In the spreadsheet if there is no ‘type’ for a row it means it didn’t match any of the criteria, but I included these rows anyway so we can check whether there are any other criteria the rows should match.  I also included all the OED citation dates (rather than just the first and last) for reference.  I noted that Fraser’s document doesn’t seem to take labels into consideration.  There are some labels in the data, and sometimes there’s a new label for an OED start or end date when nothing else is different, e.g. htid 1479 ‘Shore-going’:  This row has no ‘type’ but does have new data from the OED.

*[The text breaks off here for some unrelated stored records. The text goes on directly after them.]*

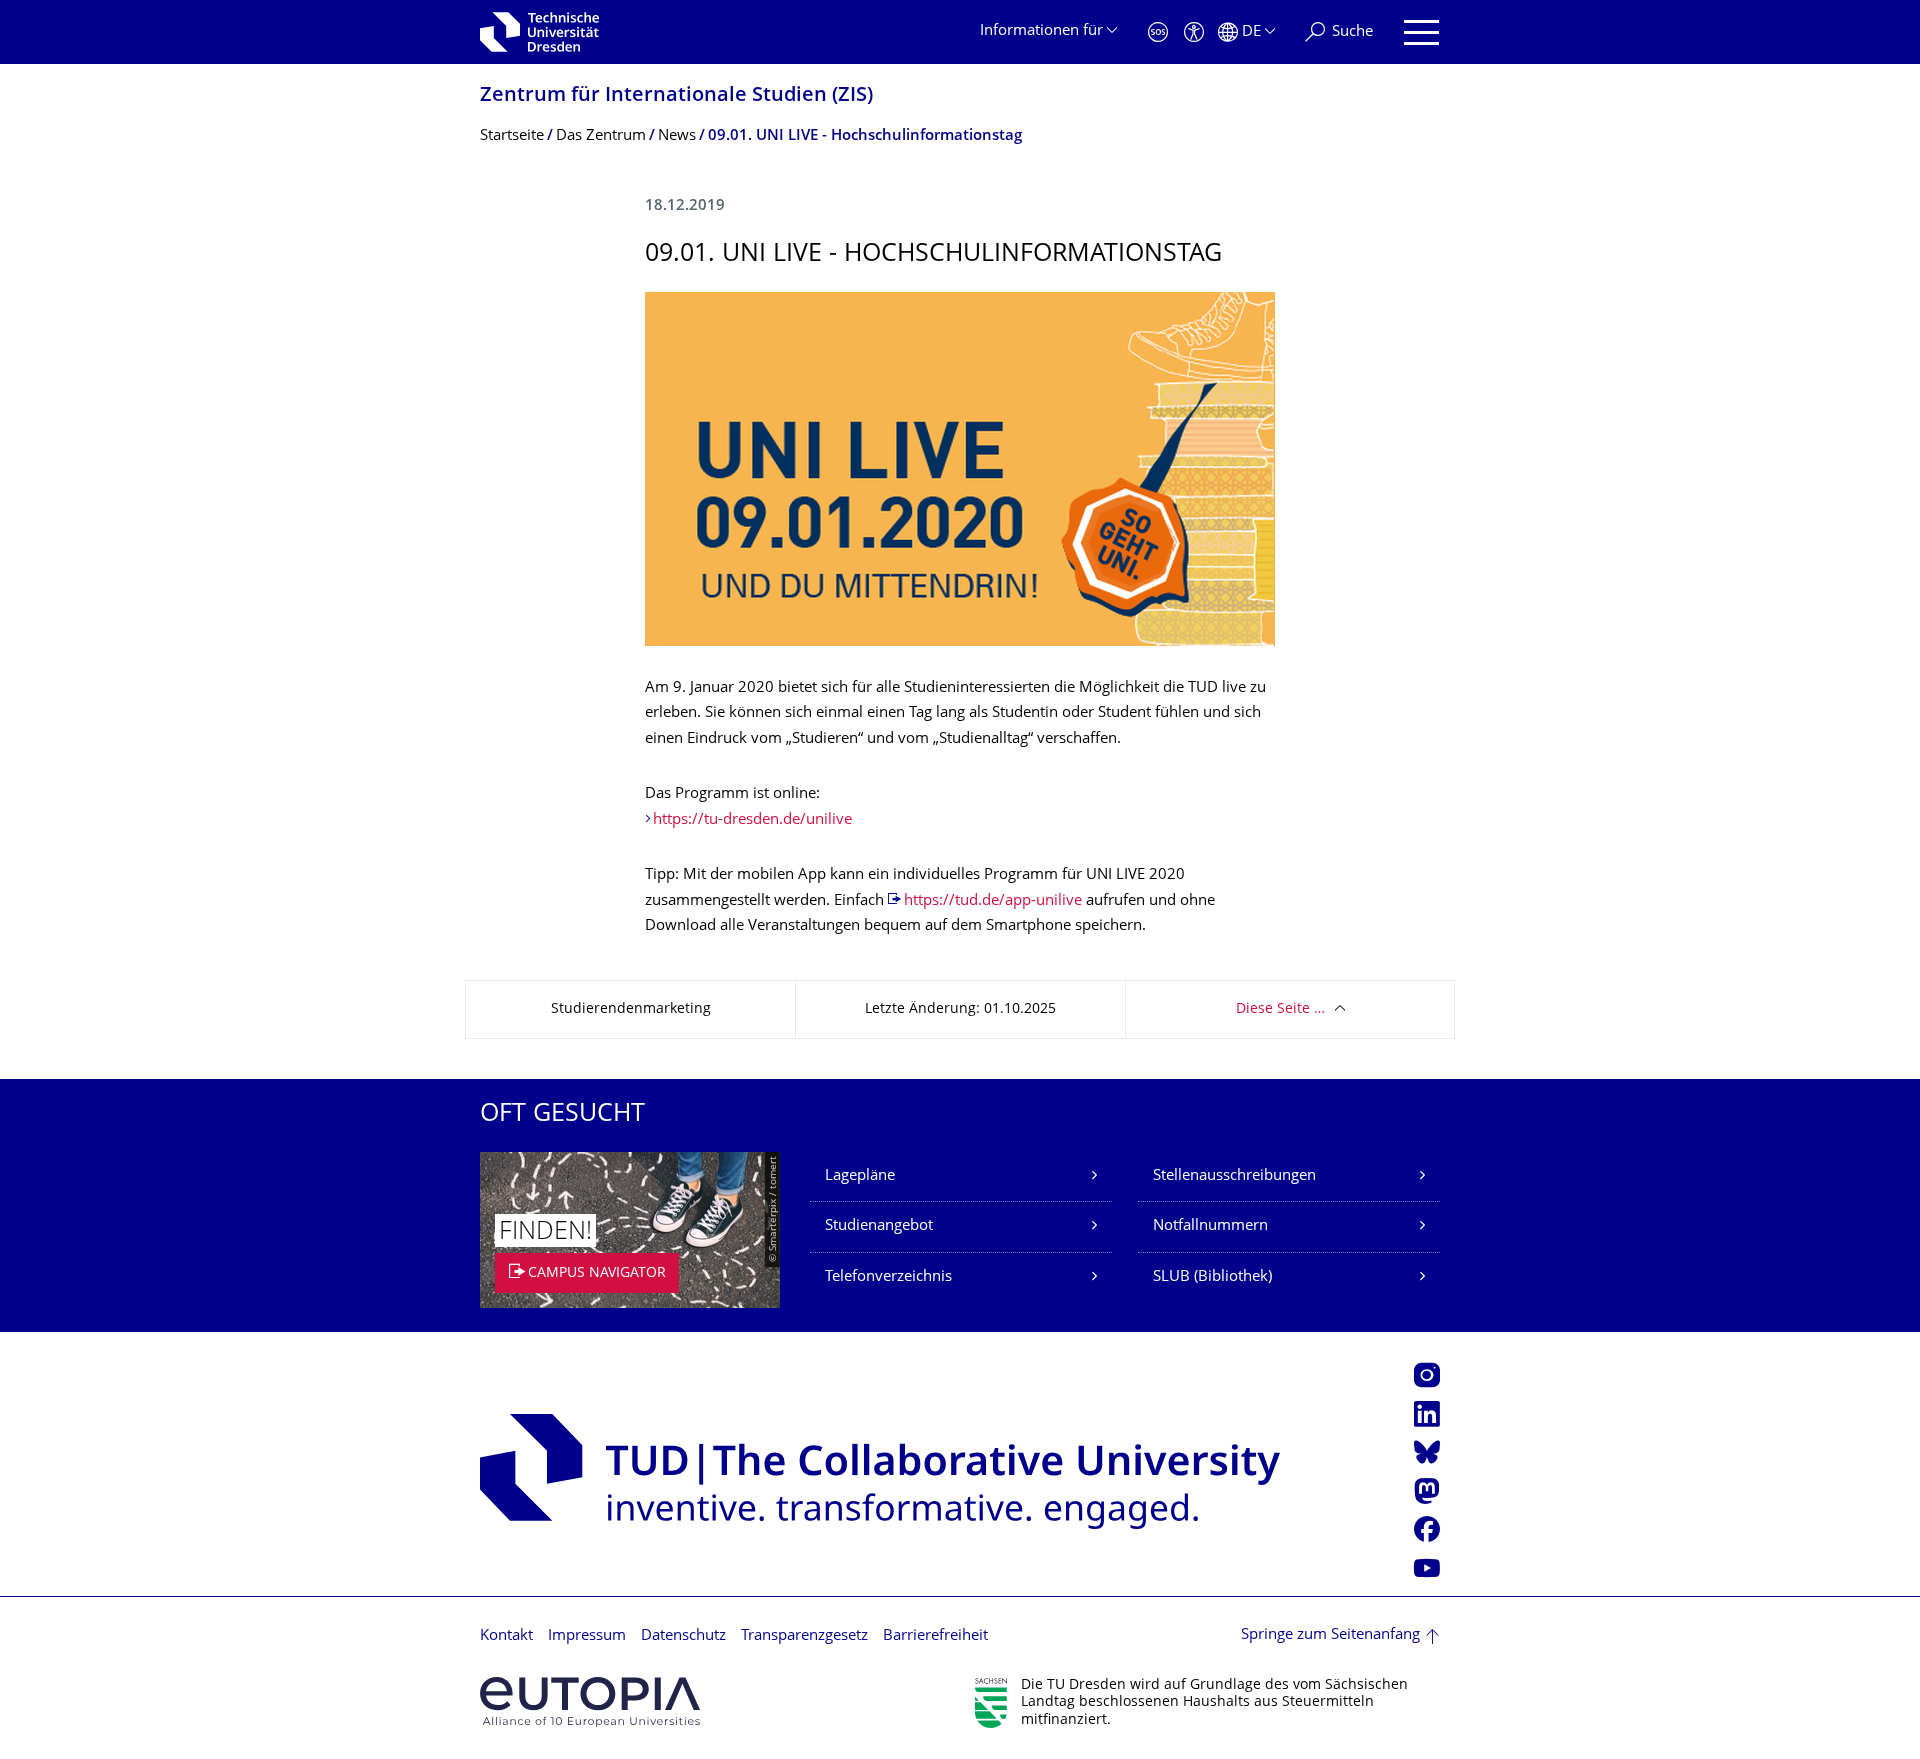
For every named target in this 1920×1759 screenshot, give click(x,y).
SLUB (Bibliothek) (1212, 1277)
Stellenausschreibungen (1234, 1176)
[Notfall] (1158, 32)
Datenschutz (683, 1636)
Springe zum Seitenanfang (1330, 1635)
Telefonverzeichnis (888, 1277)
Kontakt (506, 1636)
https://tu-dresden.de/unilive (752, 820)
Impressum (587, 1636)
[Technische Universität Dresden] (539, 32)
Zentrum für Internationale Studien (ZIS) (676, 96)
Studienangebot (879, 1226)
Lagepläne (860, 1176)
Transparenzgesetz (804, 1636)
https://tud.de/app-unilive (993, 901)
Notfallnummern (1210, 1226)
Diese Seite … (1280, 1009)
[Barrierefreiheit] (1194, 32)
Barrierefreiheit (935, 1636)
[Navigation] (1421, 32)
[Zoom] (960, 469)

Another issue I spotted is that as the same ‘type’ variable is set when a start date matches the criteria and then when an end date matches the criteria, the ‘type’ as set during start date is then replaced with the ‘type’ for end date.  I think, therefore, that we might have to split the start and end processes up, or append the end process type to the start process type rather than replacing it (so e.g. type 2-13 rather than type 2 being replaced by type 13).  I also noticed that there are some lexemes where the HT has ‘current’ but the OED has a much earlier last citation date (e.g. htid 73 ‘temporal’ has 9999 in the HT but 1832 in the OED.  Such cases are not currently considered.

Finally, according to the document, Antes and Circas are only considered for update if the OED and HT date is the same, but there are many cases where the start / end OED date is picked to replace the HT date (because it’s different) and it has an ‘a’ or ‘c’ and this would then be lost.  Currently I’m including the ‘a’ or ‘c’ in such cases, but I can remove this if needs be (e.g. HT 37 ‘orb’ has HT start date 1601 (no ‘a’ or ‘c’) but this is to be replaced with OED 1550 that has an ‘a’.  Clearly the script will need to be tweaked based on feedback from Marc and Fraser, but I feel like we’re finally making some decent progress with this after all of the preparatory work that was required to get to this point.

Next Monday is the Glasgow Fair holiday, so I won’t be back to work until the Tuesday.